Several films (and one TV show) that come to mind are New in Town, Sweet Home Alabama, Did You Hear About the Morgans?, The Beverly Hillbillies, Funny Farm and For Richer or Poorer.  Numerous other films and serials portray this change but often it is not a major part of the plot.  Films of this nature are often referred to under the category of “city country contrast” (IMDB provides additional titles) and the differences between city and “country” life are often a main source of humour throughout the film, in addition to the main plot.

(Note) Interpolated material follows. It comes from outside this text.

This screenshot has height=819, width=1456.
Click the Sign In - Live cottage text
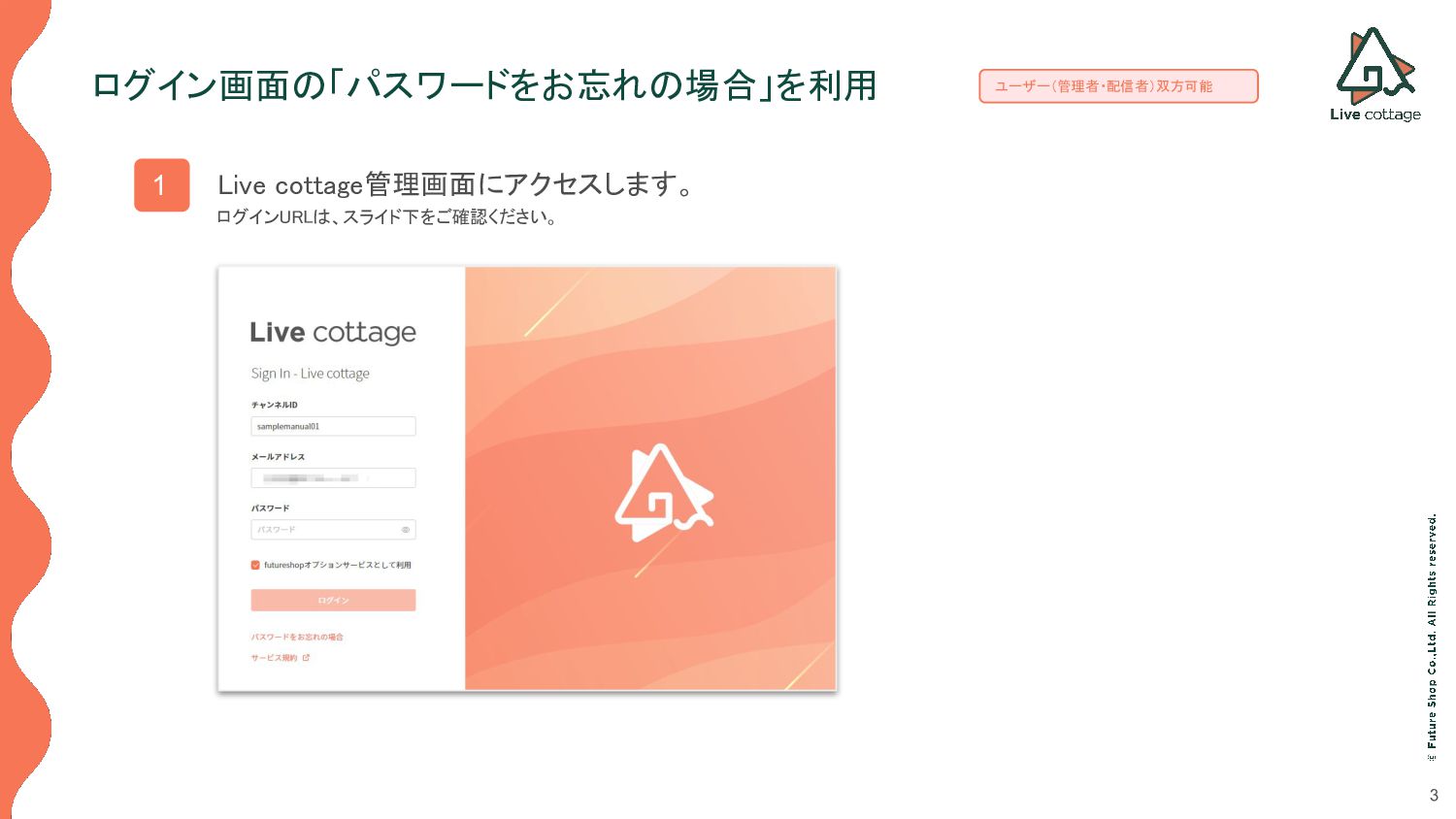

Upon watching several such films, I noticed that they all seemed to follow a similar pattern:

1) Portrayal of city life.  In the beginning there is usually a montage illustrating all the perks of living in a big city: the excitement, glamour, etc.
2) Initial shock and judgement.  After being transplanted to the smaller town, the hero is visibly annoyed at having to subsist in such an inferior place.
3) Doing ones best.  Acknowledgement and acceptance of the mediocre conditions leads to the main character trying to make the most of the situation.
4) Becoming fed up and/or giving up.  Despite their best efforts, the hero finds him/herself thwarted at every turn.  His/her ideas about life seem to clash with the archaic beliefs of the local townspeople and soon he/she can’t take any more.
5) Becoming drawn into the culture.  After giving up, the hero finds him/herself beginning to bond with the surrounding environment and people.  This often happens through situations or a special relationship.
6) Making a contribution.  A deeper acceptance, understanding and appreciation of the situation arises and the hero adapts and puts his/her skills to use to solve a problem or improve something, thereby finally finding peace and happiness.

After outlining these steps, I couldn’t help but wonder if they could at all be compared and contrasted to the stages of culture shock.  The four stages outlined by Kwintessential are (1) Excitement, (2) Withdrawal, (3) Adjustement and (4) Enthusiasm.  While most characters from films hardly find excitement before being relocated to a small town, the other steps seem to fit.  Because most people’s experience of culture shock is different anyway, I think these films are an excellent pattern for what people go through when adapting to another culture.

Although these films aren’t meant to outline culture shock and don’t show characters moving abroad, their heros do move into other cultures as there is a big city culture as well as a small town culture.  Watching such films can teach us a lot about different cultures and intercultural interactions as well as providing some comfort to people currently undergoing a cultural transition.